# WHAT IS REQUIRED
In which lines of the data does the string "Huawei" appear? Copy every one.

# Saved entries

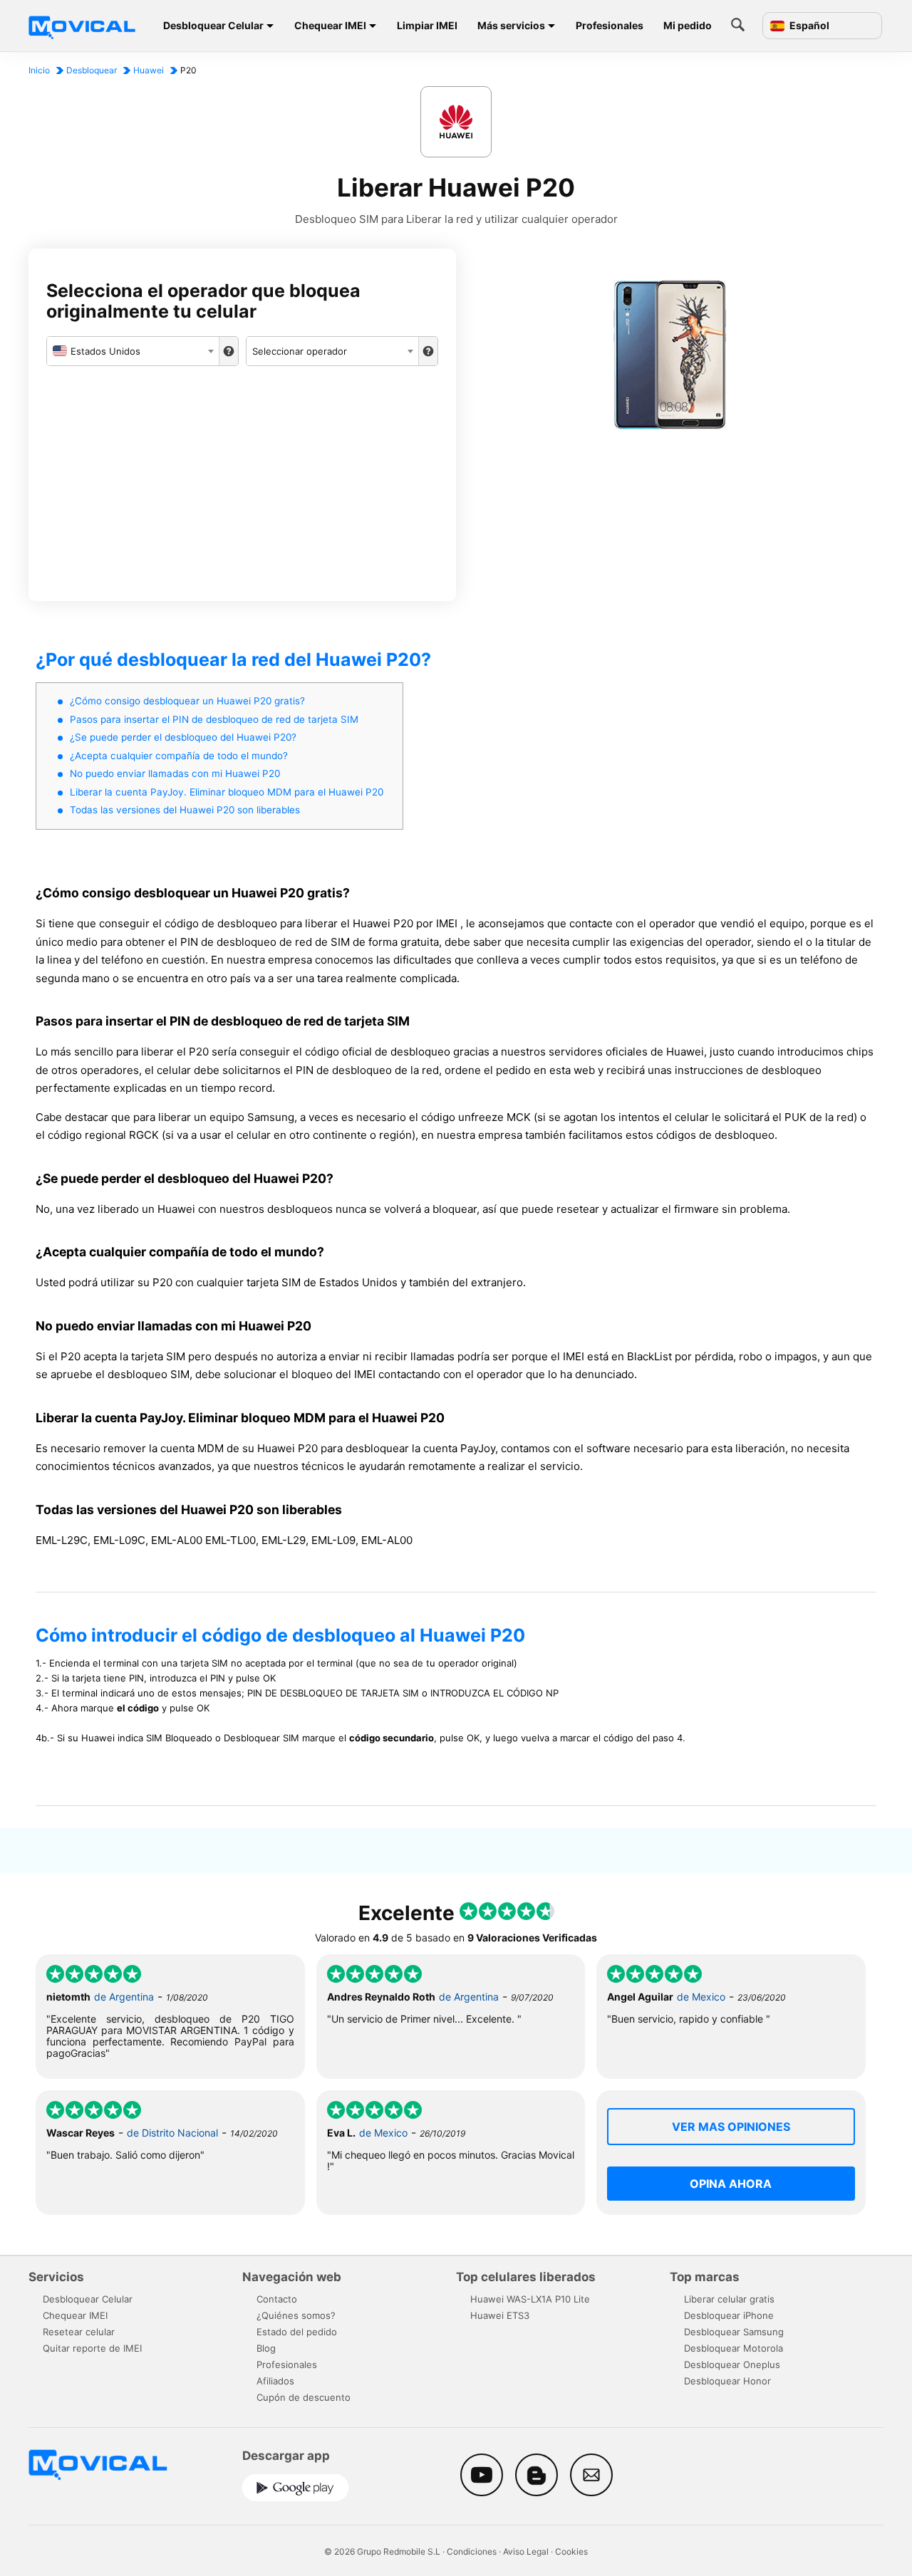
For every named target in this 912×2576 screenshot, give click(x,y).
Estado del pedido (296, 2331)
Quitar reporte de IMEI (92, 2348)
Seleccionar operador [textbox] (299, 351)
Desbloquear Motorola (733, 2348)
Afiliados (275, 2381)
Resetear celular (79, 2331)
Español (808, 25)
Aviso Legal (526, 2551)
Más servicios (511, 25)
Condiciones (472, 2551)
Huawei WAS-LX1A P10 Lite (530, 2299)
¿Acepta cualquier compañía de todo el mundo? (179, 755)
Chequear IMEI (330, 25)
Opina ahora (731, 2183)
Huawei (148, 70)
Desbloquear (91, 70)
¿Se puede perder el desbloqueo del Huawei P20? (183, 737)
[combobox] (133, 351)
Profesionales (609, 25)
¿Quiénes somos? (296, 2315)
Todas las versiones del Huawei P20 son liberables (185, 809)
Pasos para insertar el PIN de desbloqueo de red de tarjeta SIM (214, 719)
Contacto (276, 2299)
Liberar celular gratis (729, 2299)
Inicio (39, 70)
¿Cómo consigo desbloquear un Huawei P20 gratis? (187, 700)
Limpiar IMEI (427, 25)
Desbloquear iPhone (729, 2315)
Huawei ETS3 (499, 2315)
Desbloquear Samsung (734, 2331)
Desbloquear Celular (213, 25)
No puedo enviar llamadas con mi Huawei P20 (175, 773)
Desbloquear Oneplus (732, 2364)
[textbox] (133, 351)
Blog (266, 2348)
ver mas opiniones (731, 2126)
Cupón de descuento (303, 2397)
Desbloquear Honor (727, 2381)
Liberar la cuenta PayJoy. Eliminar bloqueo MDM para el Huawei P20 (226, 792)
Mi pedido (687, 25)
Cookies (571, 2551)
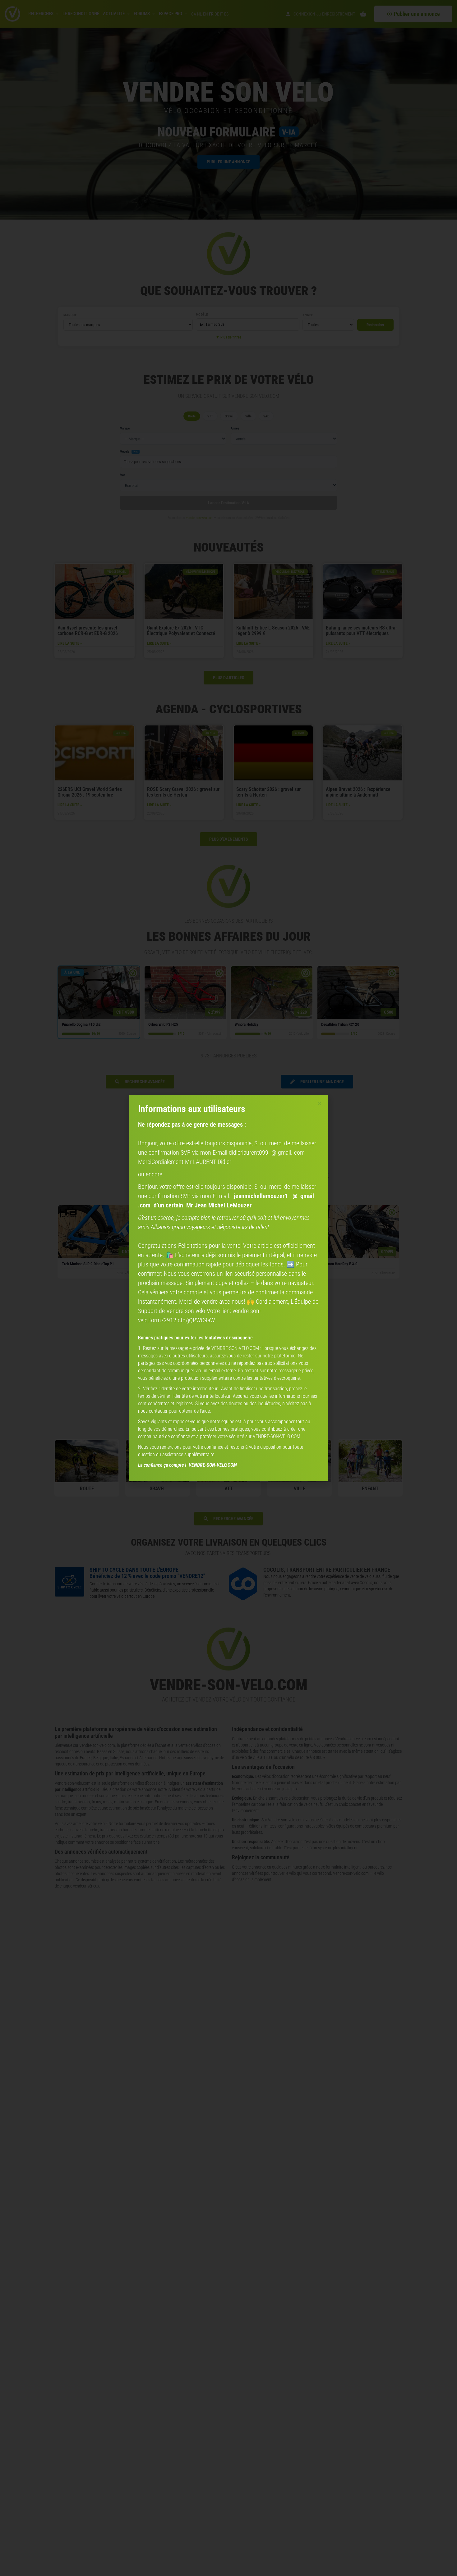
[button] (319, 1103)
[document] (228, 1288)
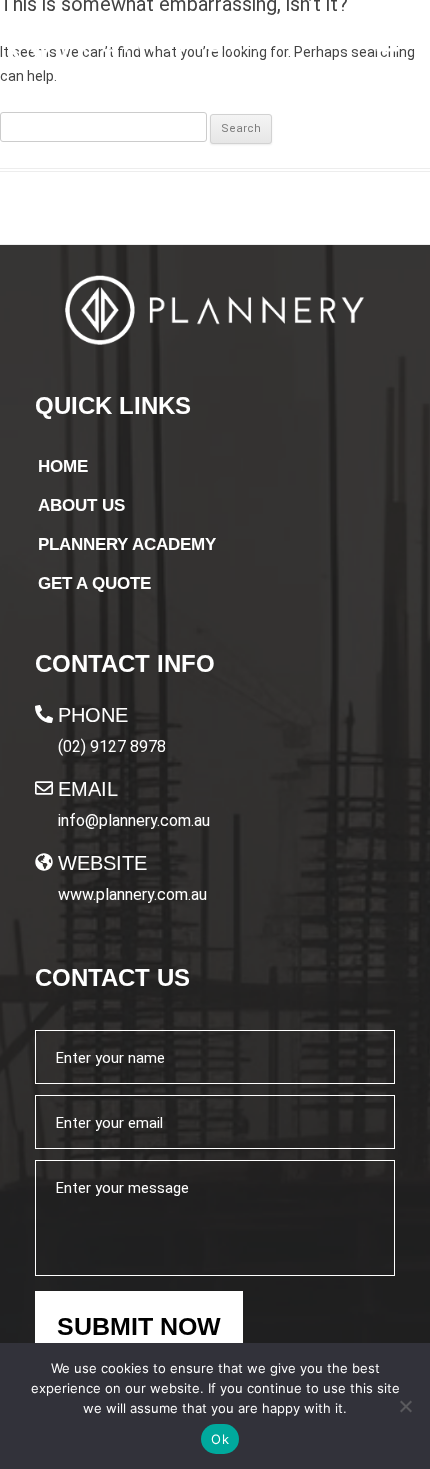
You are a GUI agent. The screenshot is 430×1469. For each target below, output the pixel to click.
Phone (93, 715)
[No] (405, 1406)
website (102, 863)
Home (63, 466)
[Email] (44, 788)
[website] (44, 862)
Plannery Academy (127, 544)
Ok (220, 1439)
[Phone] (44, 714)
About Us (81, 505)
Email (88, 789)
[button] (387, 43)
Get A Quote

# SOLUTION TO THIS TASK
Huawei WAS-LX1A P10 Lite (530, 2299)
Huawei (148, 70)
¿Se puede perder el desbloqueo del Huawei P20? (183, 737)
Todas las versiones del Huawei P20 son liberables (185, 809)
¿Cómo consigo desbloquear un Huawei P20 gratis? (187, 700)
Huawei ETS3 (499, 2315)
No puedo enviar llamadas con mi Huawei P20 (175, 773)
Liberar la cuenta PayJoy. Eliminar bloqueo MDM para el Huawei P20 (226, 792)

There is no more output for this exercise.